Kokushiro looked at the deteriorating host, his bloody face splitting into a wide, chilling smile as he spoke to Hebrew.
Kokushiro: "See, my buddy? After all those years of boring mass murder and mindless destruction... I finally found someone who can match my strength. This is what I've been waiting for."
Seeing no other option, Belphegor made a desperate decision. He channeled every ounce of power the fragile host could contain—pushing it to its absolute breaking point. The host's body began to glow with intense hellish energy, cracks spreading rapidly across its skin. With a final, desperate move, Belphegor unleashed this maximum power in one concentrated blast aimed directly at Kokushiro.

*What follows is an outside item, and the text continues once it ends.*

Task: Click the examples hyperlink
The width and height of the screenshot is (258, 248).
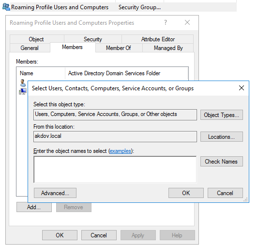Action: coord(120,151)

The resulting explosion tore through the battlefield, sending Kokushiro flying backward through three consecutive buildings, reducing them to rubble in his wake. Simultaneously, a thick, supernatural mist erupted from the point of impact, covering the entire area in an impenetrable haze.
When the mist cleared moments later, Belphegor and his destroyed host were gone. The only sound was the creaking of damaged structures and the faint crackle of dying energies. In the center of the devastation stood Kokushiro, covered in blood and dust, new minor injuries adding to his collection, but his terrifying smile remained intact as he surveyed the destruction.